Wie können wir das Problem der Zeitrichtigkeit nun korrekt lösen?
Schauen wir uns dazu einmal das Phasendiagramm des unten angeführten Beispiels an. Acourate schneidet Pulsantworten üblicherweise so aus, dass das positive Pulsmaximum bei der Sampleposition 6000, 12000 oder 24000 liegt (Pulslänge 65536, 131072 oder 262144 Samples). Der Grund ist darin zu suchen, dass man bei einer Position 0 nicht erkennt, was vor dem Maximum des Pulses passiert (z.B. Preringing mit unerwünschten Nebeneffekten). Rotieren wir die Pulsantwort um die korrekte Anzahl Samples nach 0 zurück, zeigt das Phasendiagramm den gegebenen Phasenverlauf des jeweiligen Treibers:
Im konkreten Fall ist die Phase nun im oberen Frequenzbereich bei 0°, bei 230 Hz aber um 180° gedreht. Zu niedrigeren Frequenzen hin wird ein Chassis also langsamer, es wird damit zeitlich gesehen verzögert.
Jetzt konstruieren wir einen Allpass 2. Ordnung nahe der Frequenz der Phasenabweichung von 180°. Dieser Allpass ist definiert durch die Grundfrequenz und die Güte. Beide Parameter werden so festgelegt, dass sich eine möglichst ähnlicher Phasenverlauf zur realen Phase ergibt (hier f=225 Hz und Q=1.1):
Digital lässt sich dieser Allpass einfach reversieren und als Zusatzfilter zur Frequenzweiche verwenden. Dazu werden der reversierte Allpass und die jeweilige Frequenzweiche miteinander gefaltet und das Ergebnis dann wieder auf die vorher vorhandene Länge gekürzt. Das Faltungsergebnis der Messung mit dem reversierten Allpass ist Folgendes:
Durch den reversierten Allpass beginnt also das Chassis zu den niedrigeren Frequenzen hin früher und damit zeitgerechter (im Verhältnis zu den nach oben angrenzenden Frequenzen des jeweiligen Chassis) zu spielen, so dass am Ende möglichst alle zu übertragenden Frequenzen des Treibers mit weniger Phasendrehungen und damit nahezu zeitgleich wiedergegeben werden. Ausführliche Versuche mit der Phasenkorrektur haben gezeigt, dass man insbesondere zu tieferen Frequenzen hin (Tiefton, Mitteltiefton) vorsichtig sein und keinen zu hohen Wert für die Güte wählen sollte, da es dadurch zu unerwünschten Effekten wie z.B. einem Preringing kommen kann. Im Ringen um die absolute Zeitrichtigkeit gilt es, das geeignete Maß zu wahren, da man schon allein aufgrund des „Phasenrauschens“ nicht auf eine perfekte Phase Null kommen kann.

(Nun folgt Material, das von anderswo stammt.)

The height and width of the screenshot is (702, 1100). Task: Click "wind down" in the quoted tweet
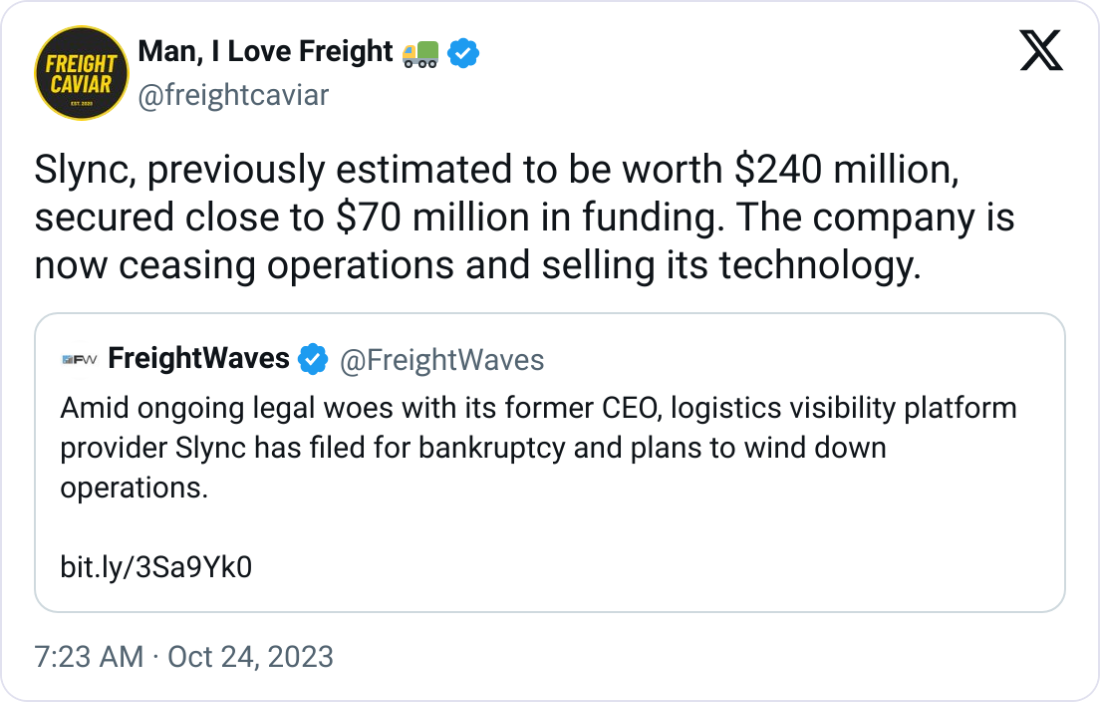coord(815,448)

Die Pulsantwort einer Messung von Chassis und Weiche gefaltet mit reversiertem Allpass belohnt die Mühe mit einer verbesserten Symmetrie:
Dabei kommt es auch hier nicht darauf an, dass es perfekt symmetrisch wird. Das reale System lässt sich nicht dazu zwingen. Zumindest nicht allein mit dem Hilfsmittel eines einfachen und gutmütigen Allpasses zweiter Ordnung.

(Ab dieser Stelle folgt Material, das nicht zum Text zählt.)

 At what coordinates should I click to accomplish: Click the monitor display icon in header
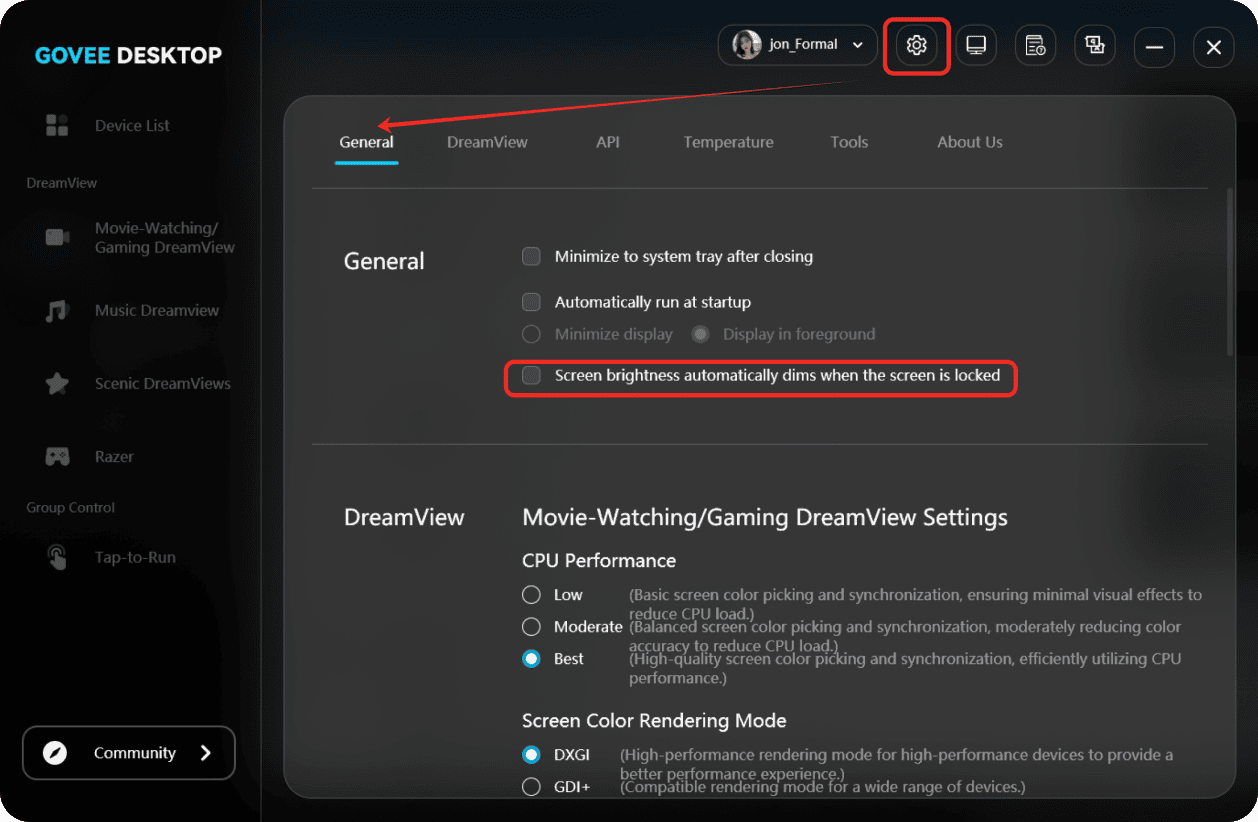pyautogui.click(x=976, y=46)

Wie schaut das oben beschriebene Vorgehen denn nun für ein Mehrwegesystem aus?
Als Beispiel dient einmal Holgers aktives 6-Wege-System, gemessen am Hörplatz ohne Allpasskorrektur, aber mit Zeitabgleich der Treiber:
Und dasselbe nun inkl. Phasenkorrektur der jeweiligen Chassis mit individuellen Allpässen:
Der Phasenverlauf sieht definitiv wesentlich freundlicher aus und das bei einem vorab nicht linearisierten System mit aufwändigen 6 Wegen pro Stereokanal und dadurch bedingten mehrfachen Überschneidungen der Phasenverläufe bei Verwendung flach verlaufender Besselfilter.
Anzumerken ist, dass natürlich noch restliche Phasendrehungen verbleiben. Diese sehen umso ausgeprägter aus, je mehr Phasendrehungen verursachende Reflexionen im Raum vorhanden sind. Daher ist es sinnvoll, diese vorher soweit als möglich durch entsprechende Absorber/Diffusoren zu reduzieren.